Tag Archives: Hope

13 Things Mentally Strong People Don’t Do

Things Mentally Strong People Don’t Do

BY AMY MORIN

(posted on youbtube by Franque Michele)

 

Mentally strong people have healthy habits. They manage their emotions, thoughts, and behaviors in ways that set them up for success in life. Check out these things that mentally strong people don’t do so that you too can become more mentally strong.

 

  1. They Don’t Waste Time Feeling Sorry for Themselves. Mentally strong people don’t sit around feeling sorry about their circumstances or how others have treated them. Instead, they take responsibility for their role in life and understand that life isn’t always easy or fair.

 

  1. They Don’t Give Away Their Power. They don’t allow others to control them, and they don’t give someone else power over them. They don’t say things like, “My boss makes me feel bad,” because they understand that they are in control over their own emotions and they have a choice in how they respond.

 

  1. They Don’t Shy Away from Change. Mentally strong people don’t try to avoid change. Instead, they welcome positive change and are willing to be flexible. They understand that change is inevitable and believe in their abilities to adapt.

 

  1. They Don’t Waste Energy on Things They Can’t Control . You won’t hear a mentally strong person complaining over lost luggage or traffic jams. Instead, they focus on what they can control in their lives. They recognize that sometimes, the only thing they can control is their attitude.

 

  1. They Don’t Worry About Pleasing Everyone. Mentally strong people recognize that they don’t need to please everyone all the time. They’re not afraid to say no or speak up when necessary. They strive to be kind and fair, but can handle other people being upset if they didn’t make them happy.

■ ■ ■ ■ ■

◆ **Exercise goal**: Continue the list of things mentally strong people don't do, picking up after the item about pleasing everyone.

Records from a collection

■ ■ ■ ■ ■

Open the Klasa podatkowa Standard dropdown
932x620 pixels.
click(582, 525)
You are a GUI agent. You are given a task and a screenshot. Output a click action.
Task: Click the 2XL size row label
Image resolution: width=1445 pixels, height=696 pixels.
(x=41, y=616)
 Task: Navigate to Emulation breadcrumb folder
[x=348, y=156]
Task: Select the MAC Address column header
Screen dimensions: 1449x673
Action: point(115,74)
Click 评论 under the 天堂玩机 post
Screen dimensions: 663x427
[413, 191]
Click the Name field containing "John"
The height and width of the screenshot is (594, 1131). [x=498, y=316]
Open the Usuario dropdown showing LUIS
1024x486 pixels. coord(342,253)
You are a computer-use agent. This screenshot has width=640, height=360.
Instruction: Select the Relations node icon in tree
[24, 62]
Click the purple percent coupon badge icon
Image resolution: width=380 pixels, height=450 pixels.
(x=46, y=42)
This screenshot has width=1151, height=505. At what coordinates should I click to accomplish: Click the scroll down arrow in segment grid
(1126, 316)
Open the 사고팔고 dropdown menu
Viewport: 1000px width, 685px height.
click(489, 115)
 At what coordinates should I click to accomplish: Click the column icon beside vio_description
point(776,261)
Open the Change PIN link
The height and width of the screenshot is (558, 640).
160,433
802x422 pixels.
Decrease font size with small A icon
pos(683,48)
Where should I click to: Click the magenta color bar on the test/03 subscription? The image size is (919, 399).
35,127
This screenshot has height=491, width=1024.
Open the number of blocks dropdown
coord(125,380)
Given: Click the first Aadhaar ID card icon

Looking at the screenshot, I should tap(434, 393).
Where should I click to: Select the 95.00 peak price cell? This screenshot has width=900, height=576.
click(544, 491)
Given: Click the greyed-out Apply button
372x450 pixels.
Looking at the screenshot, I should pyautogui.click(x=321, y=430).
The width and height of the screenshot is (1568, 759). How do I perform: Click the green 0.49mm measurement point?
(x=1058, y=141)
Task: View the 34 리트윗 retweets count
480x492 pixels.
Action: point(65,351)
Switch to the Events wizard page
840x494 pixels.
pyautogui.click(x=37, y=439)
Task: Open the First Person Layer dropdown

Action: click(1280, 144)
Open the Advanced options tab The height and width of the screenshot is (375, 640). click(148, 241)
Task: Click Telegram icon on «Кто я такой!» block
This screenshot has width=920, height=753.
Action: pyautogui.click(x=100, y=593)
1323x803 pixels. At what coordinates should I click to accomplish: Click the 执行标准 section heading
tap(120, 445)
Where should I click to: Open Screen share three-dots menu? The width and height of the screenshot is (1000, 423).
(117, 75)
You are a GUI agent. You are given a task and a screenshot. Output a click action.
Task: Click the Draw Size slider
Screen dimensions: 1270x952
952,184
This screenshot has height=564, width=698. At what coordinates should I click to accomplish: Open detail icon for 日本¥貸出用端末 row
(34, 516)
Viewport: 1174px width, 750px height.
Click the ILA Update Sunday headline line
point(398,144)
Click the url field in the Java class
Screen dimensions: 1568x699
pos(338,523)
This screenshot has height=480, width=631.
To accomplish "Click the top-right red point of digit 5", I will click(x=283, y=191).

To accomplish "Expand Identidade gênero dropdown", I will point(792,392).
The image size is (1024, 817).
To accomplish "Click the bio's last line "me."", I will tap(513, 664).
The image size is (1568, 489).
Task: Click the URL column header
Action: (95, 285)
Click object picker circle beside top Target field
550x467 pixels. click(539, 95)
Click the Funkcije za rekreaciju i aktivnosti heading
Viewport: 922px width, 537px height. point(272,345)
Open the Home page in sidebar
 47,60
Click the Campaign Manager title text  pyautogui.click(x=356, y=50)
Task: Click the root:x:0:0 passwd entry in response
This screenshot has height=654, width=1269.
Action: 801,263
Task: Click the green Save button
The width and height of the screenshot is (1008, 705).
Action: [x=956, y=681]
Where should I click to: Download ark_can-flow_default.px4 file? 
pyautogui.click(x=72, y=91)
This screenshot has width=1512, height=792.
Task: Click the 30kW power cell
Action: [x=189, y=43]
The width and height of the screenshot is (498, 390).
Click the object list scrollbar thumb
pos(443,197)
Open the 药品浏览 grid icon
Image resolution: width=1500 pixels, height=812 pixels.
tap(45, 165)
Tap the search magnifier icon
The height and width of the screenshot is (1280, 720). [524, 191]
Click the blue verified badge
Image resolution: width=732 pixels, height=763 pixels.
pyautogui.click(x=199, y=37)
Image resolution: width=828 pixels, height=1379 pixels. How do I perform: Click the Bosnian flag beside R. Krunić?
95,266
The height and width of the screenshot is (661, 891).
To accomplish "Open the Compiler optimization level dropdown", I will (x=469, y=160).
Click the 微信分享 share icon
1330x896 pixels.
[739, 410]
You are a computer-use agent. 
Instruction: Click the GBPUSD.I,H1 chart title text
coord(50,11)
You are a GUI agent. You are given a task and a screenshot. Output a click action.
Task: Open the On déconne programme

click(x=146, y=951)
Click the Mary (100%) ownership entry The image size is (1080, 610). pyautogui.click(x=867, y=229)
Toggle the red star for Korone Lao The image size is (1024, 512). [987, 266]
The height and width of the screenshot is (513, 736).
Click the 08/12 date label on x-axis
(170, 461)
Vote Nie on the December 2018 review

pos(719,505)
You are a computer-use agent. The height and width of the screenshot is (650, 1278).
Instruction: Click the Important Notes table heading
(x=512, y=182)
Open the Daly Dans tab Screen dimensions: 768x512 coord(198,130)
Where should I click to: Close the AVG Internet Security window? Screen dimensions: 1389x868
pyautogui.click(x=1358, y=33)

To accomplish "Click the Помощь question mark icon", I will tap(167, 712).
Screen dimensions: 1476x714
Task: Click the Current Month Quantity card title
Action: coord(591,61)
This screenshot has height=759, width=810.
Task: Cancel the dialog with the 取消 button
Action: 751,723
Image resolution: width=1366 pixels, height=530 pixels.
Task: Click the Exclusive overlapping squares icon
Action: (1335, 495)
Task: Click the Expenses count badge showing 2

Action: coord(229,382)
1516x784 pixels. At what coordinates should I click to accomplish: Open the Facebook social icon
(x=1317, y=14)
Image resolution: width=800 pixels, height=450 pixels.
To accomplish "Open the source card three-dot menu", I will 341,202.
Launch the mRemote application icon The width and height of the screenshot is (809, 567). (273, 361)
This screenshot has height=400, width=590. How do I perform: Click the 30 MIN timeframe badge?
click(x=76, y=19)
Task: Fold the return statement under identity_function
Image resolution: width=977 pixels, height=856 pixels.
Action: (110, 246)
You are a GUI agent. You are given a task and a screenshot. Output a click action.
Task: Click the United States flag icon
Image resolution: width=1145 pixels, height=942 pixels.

■ ■ ■ ■ ■

◆ **Answer space**:
 

  1. They Don’t Fear Taking Calculated Risks. They don’t take reckless or foolish risks, but don’t mind taking calculated risks. Mentally strong people spend time weighing the risks and benefits before making a big decision, and they’re fully informed of the potential downsides before they take action. You may be interested in this too:

 

14 Things Positive People Don’t Do

 

  1. They Don’t Dwell on the Past. Mentally strong people don’t waste time dwelling on the past and wishing things could be different. They acknowledge their past and can say what they’ve learned from it. However, they don’t constantly relive bad experiences or fantasize about the glory days. Instead, they live for the present and plan for the future.

 

  1. They Don’t Make the Same Mistakes Over and Over. Mentally strong people accept responsibility for their behavior and learn from their past mistakes. As a result, they don’t keep repeating those mistakes over and over. Instead, they move on and make better decisions in the future.

 

  1. They Don’t Resent Other People’s Success. Mentally strong people can appreciate and celebrate other people’s success in life. They don’t grow jealous or feel cheated when others surpass them. Instead, they recognize that success comes with hard work, and they are willing to work hard for their own chance at success.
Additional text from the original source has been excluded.